(EXTRACTED RECORDS):
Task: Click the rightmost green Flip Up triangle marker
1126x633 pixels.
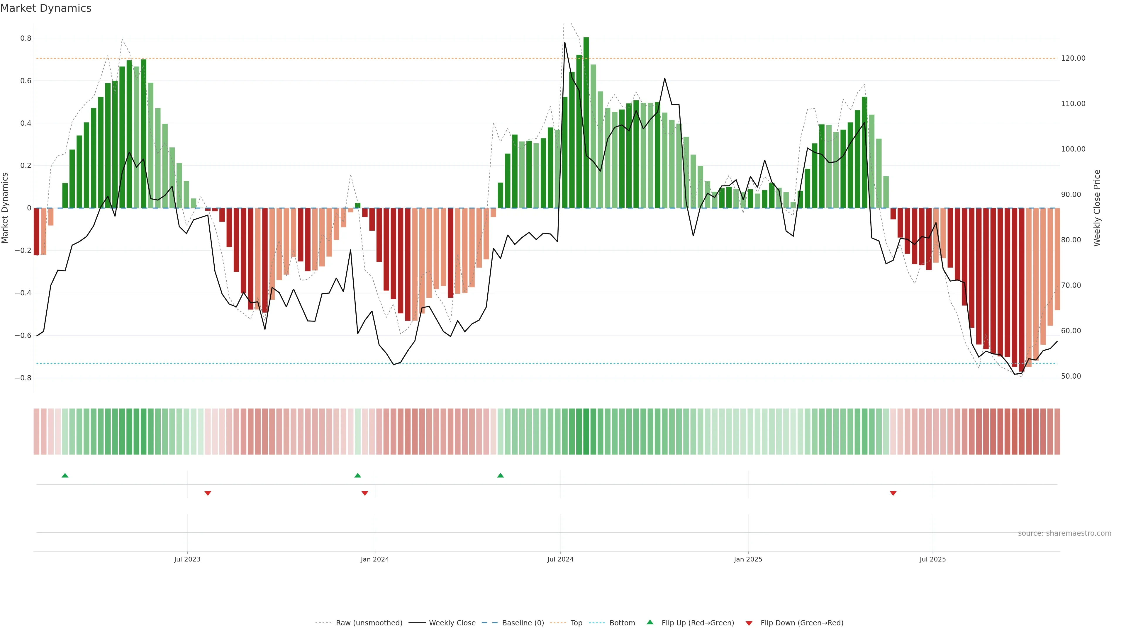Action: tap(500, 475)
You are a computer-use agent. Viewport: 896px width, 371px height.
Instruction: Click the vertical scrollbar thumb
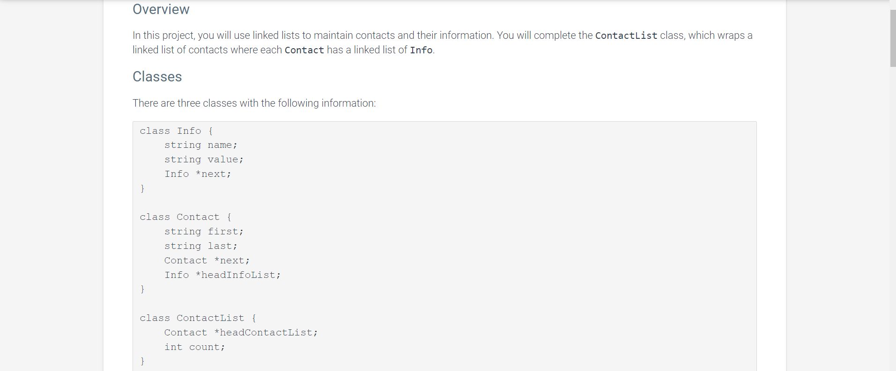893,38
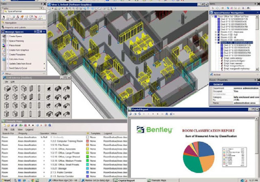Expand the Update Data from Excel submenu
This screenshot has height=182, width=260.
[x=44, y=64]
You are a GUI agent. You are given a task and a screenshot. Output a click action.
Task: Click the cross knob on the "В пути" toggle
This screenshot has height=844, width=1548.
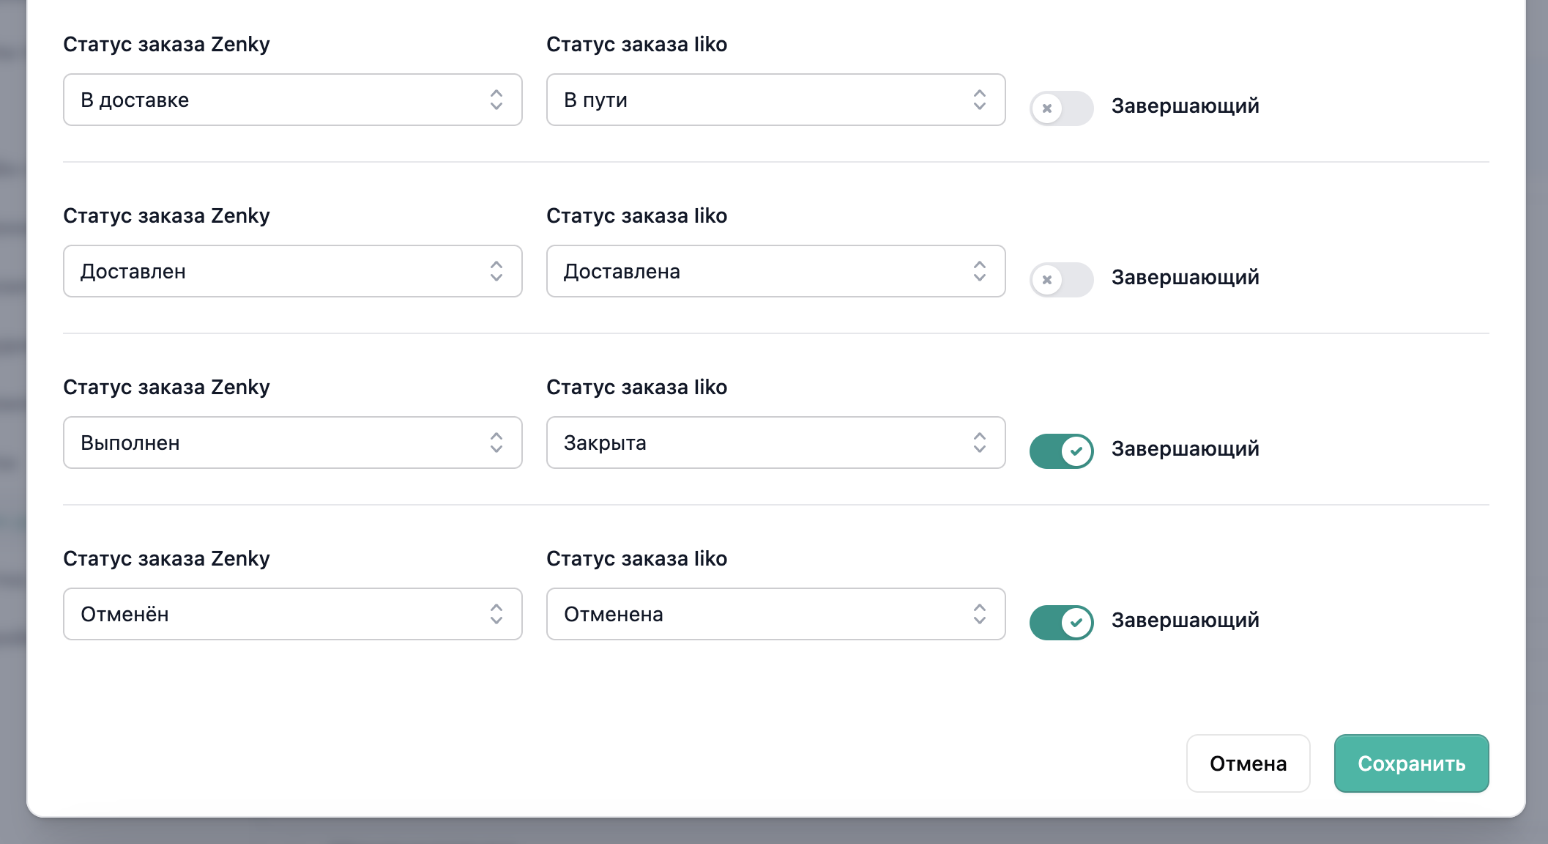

(YOUR GOAL):
From the items above, pull out each line that contains the word "height" and copy it. Case counts.

(ANSWER TO THIS TASK):
You are a computer-use agent. Viewport: 896px width, 371px height.
This screenshot has height=182, width=260.
This screenshot has height=844, width=1548.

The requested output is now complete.